:: Problem description ::
Please reproduce the listing in its entirety, exactly as shown.

:: Entries supplied ::
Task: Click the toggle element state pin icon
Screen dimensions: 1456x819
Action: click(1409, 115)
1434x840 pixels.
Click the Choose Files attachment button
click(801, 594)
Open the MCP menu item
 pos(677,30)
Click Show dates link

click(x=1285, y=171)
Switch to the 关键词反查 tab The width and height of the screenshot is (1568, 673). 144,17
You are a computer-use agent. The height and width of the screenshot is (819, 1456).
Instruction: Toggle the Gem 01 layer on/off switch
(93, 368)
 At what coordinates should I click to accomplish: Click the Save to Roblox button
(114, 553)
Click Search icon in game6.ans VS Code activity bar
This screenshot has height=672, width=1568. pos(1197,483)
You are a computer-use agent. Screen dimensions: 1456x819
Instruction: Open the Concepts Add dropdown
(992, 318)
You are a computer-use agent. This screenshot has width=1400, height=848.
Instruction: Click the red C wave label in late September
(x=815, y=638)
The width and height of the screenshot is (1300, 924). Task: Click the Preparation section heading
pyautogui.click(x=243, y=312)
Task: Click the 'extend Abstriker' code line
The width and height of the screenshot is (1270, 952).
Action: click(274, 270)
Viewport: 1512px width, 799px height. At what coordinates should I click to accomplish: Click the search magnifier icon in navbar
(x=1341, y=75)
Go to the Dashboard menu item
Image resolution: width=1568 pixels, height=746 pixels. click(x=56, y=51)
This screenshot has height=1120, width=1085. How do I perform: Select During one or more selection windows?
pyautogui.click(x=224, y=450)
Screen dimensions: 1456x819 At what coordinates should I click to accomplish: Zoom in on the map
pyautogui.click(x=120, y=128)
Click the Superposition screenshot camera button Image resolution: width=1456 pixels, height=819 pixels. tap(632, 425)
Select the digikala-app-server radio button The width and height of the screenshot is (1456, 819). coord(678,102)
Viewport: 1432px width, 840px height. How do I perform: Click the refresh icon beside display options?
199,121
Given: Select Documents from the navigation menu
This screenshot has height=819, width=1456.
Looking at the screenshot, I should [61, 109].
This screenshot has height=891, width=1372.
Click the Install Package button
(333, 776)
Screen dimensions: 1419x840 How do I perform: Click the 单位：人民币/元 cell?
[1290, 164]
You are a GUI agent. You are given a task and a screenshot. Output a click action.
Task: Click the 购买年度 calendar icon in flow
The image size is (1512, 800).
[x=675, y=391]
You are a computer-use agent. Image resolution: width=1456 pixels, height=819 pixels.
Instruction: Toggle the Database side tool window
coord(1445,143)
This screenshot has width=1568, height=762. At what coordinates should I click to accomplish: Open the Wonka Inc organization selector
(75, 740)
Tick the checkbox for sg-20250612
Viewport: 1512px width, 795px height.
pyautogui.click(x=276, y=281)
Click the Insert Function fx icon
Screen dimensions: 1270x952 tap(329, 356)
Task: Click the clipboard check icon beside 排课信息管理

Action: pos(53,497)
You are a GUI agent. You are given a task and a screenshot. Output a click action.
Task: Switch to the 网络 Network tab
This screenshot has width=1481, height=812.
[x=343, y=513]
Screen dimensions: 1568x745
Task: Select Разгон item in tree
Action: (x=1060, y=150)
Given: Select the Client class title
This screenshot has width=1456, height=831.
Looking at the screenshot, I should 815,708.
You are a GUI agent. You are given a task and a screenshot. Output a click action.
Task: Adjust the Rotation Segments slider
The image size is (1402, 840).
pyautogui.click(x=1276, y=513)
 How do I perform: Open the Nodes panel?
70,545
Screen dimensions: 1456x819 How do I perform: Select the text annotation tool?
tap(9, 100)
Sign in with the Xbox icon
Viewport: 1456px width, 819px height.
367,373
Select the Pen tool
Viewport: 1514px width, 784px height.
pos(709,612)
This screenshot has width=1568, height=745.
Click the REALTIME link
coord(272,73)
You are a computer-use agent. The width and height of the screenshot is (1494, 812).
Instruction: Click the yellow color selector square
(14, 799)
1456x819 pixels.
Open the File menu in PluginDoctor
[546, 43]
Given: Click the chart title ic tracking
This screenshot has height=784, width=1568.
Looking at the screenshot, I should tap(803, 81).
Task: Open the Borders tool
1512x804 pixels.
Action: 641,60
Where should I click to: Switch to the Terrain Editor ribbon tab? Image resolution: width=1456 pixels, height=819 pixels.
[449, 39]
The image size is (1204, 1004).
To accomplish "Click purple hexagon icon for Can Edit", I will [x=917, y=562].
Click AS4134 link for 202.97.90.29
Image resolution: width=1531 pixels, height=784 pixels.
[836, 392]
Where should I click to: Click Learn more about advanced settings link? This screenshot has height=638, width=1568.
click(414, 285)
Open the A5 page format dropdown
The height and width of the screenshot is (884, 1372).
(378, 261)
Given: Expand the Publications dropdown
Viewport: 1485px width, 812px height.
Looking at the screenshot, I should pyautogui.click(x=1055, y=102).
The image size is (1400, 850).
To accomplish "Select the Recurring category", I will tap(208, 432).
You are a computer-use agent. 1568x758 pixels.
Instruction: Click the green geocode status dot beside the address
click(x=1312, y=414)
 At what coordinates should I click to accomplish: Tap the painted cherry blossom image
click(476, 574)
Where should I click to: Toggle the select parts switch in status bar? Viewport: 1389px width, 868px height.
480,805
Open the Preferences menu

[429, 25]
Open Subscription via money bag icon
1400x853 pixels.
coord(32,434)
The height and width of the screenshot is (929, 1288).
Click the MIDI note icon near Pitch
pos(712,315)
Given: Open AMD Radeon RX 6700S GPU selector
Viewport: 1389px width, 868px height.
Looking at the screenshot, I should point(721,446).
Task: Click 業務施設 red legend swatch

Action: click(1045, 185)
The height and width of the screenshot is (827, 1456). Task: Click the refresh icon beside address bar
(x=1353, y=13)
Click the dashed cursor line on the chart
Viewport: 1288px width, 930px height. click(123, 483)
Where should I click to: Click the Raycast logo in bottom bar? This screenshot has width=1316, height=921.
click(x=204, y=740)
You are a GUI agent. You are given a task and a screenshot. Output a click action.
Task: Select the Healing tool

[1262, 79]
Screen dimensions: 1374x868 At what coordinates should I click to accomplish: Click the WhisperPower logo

:: Answer to this exercise ::
Task: Click the toggle element state pin icon
Screen dimensions: 1456x819
Action: click(1409, 115)
1434x840 pixels.
Click the Choose Files attachment button
click(801, 594)
Open the MCP menu item
 pos(677,30)
Click Show dates link

click(x=1285, y=171)
Switch to the 关键词反查 tab The width and height of the screenshot is (1568, 673). 144,17
You are a computer-use agent. The height and width of the screenshot is (819, 1456).
Instruction: Toggle the Gem 01 layer on/off switch
(93, 368)
 At what coordinates should I click to accomplish: Click the Save to Roblox button
(114, 553)
Click Search icon in game6.ans VS Code activity bar
This screenshot has height=672, width=1568. pos(1197,483)
You are a computer-use agent. Screen dimensions: 1456x819
Instruction: Open the Concepts Add dropdown
(992, 318)
You are a computer-use agent. This screenshot has width=1400, height=848.
Instruction: Click the red C wave label in late September
(x=815, y=638)
The width and height of the screenshot is (1300, 924). Task: Click the Preparation section heading
pyautogui.click(x=243, y=312)
Task: Click the 'extend Abstriker' code line
The width and height of the screenshot is (1270, 952).
Action: click(274, 270)
Viewport: 1512px width, 799px height. At what coordinates should I click to accomplish: Click the search magnifier icon in navbar
(x=1341, y=75)
Go to the Dashboard menu item
Image resolution: width=1568 pixels, height=746 pixels. click(x=56, y=51)
This screenshot has height=1120, width=1085. How do I perform: Select During one or more selection windows?
pyautogui.click(x=224, y=450)
Screen dimensions: 1456x819 At what coordinates should I click to accomplish: Zoom in on the map
pyautogui.click(x=120, y=128)
Click the Superposition screenshot camera button Image resolution: width=1456 pixels, height=819 pixels. tap(632, 425)
Select the digikala-app-server radio button The width and height of the screenshot is (1456, 819). coord(678,102)
Viewport: 1432px width, 840px height. How do I perform: Click the refresh icon beside display options?
199,121
Given: Select Documents from the navigation menu
This screenshot has height=819, width=1456.
Looking at the screenshot, I should [61, 109].
This screenshot has height=891, width=1372.
Click the Install Package button
(333, 776)
Screen dimensions: 1419x840 How do I perform: Click the 单位：人民币/元 cell?
[1290, 164]
You are a GUI agent. You are given a task and a screenshot. Output a click action.
Task: Click the 购买年度 calendar icon in flow
The image size is (1512, 800).
[x=675, y=391]
You are a computer-use agent. Image resolution: width=1456 pixels, height=819 pixels.
Instruction: Toggle the Database side tool window
coord(1445,143)
This screenshot has width=1568, height=762. At what coordinates should I click to accomplish: Open the Wonka Inc organization selector
(75, 740)
Tick the checkbox for sg-20250612
Viewport: 1512px width, 795px height.
pyautogui.click(x=276, y=281)
Click the Insert Function fx icon
Screen dimensions: 1270x952 tap(329, 356)
Task: Click the clipboard check icon beside 排课信息管理

Action: pos(53,497)
You are a GUI agent. You are given a task and a screenshot. Output a click action.
Task: Switch to the 网络 Network tab
This screenshot has width=1481, height=812.
[x=343, y=513]
Screen dimensions: 1568x745
Task: Select Разгон item in tree
Action: (x=1060, y=150)
Given: Select the Client class title
This screenshot has width=1456, height=831.
Looking at the screenshot, I should 815,708.
You are a GUI agent. You are given a task and a screenshot. Output a click action.
Task: Adjust the Rotation Segments slider
The image size is (1402, 840).
pyautogui.click(x=1276, y=513)
 How do I perform: Open the Nodes panel?
70,545
Screen dimensions: 1456x819 How do I perform: Select the text annotation tool?
tap(9, 100)
Sign in with the Xbox icon
Viewport: 1456px width, 819px height.
367,373
Select the Pen tool
Viewport: 1514px width, 784px height.
pos(709,612)
This screenshot has width=1568, height=745.
Click the REALTIME link
coord(272,73)
You are a computer-use agent. The width and height of the screenshot is (1494, 812).
Instruction: Click the yellow color selector square
(14, 799)
1456x819 pixels.
Open the File menu in PluginDoctor
[546, 43]
Given: Click the chart title ic tracking
This screenshot has height=784, width=1568.
Looking at the screenshot, I should tap(803, 81).
Task: Open the Borders tool
1512x804 pixels.
Action: 641,60
Where should I click to: Switch to the Terrain Editor ribbon tab? Image resolution: width=1456 pixels, height=819 pixels.
[449, 39]
The image size is (1204, 1004).
To accomplish "Click purple hexagon icon for Can Edit", I will [x=917, y=562].
Click AS4134 link for 202.97.90.29
Image resolution: width=1531 pixels, height=784 pixels.
[836, 392]
Where should I click to: Click Learn more about advanced settings link? This screenshot has height=638, width=1568.
click(414, 285)
Open the A5 page format dropdown
The height and width of the screenshot is (884, 1372).
(378, 261)
Given: Expand the Publications dropdown
Viewport: 1485px width, 812px height.
Looking at the screenshot, I should pyautogui.click(x=1055, y=102).
The image size is (1400, 850).
To accomplish "Select the Recurring category", I will tap(208, 432).
You are a computer-use agent. 1568x758 pixels.
Instruction: Click the green geocode status dot beside the address
click(x=1312, y=414)
 At what coordinates should I click to accomplish: Tap the painted cherry blossom image
click(476, 574)
Where should I click to: Toggle the select parts switch in status bar? Viewport: 1389px width, 868px height.
480,805
Open the Preferences menu

[429, 25]
Open Subscription via money bag icon
1400x853 pixels.
coord(32,434)
The height and width of the screenshot is (929, 1288).
Click the MIDI note icon near Pitch
pos(712,315)
Given: Open AMD Radeon RX 6700S GPU selector
Viewport: 1389px width, 868px height.
Looking at the screenshot, I should point(721,446).
Task: Click 業務施設 red legend swatch

Action: click(1045, 185)
The height and width of the screenshot is (827, 1456). Task: Click the refresh icon beside address bar
(x=1353, y=13)
Click the dashed cursor line on the chart
Viewport: 1288px width, 930px height. click(123, 483)
Where should I click to: Click the Raycast logo in bottom bar? This screenshot has width=1316, height=921.
click(x=204, y=740)
You are a GUI agent. You are given a task and a screenshot. Output a click action.
Task: Select the Healing tool

[1262, 79]
Screen dimensions: 1374x868 At what coordinates should I click to accomplish: Click the WhisperPower logo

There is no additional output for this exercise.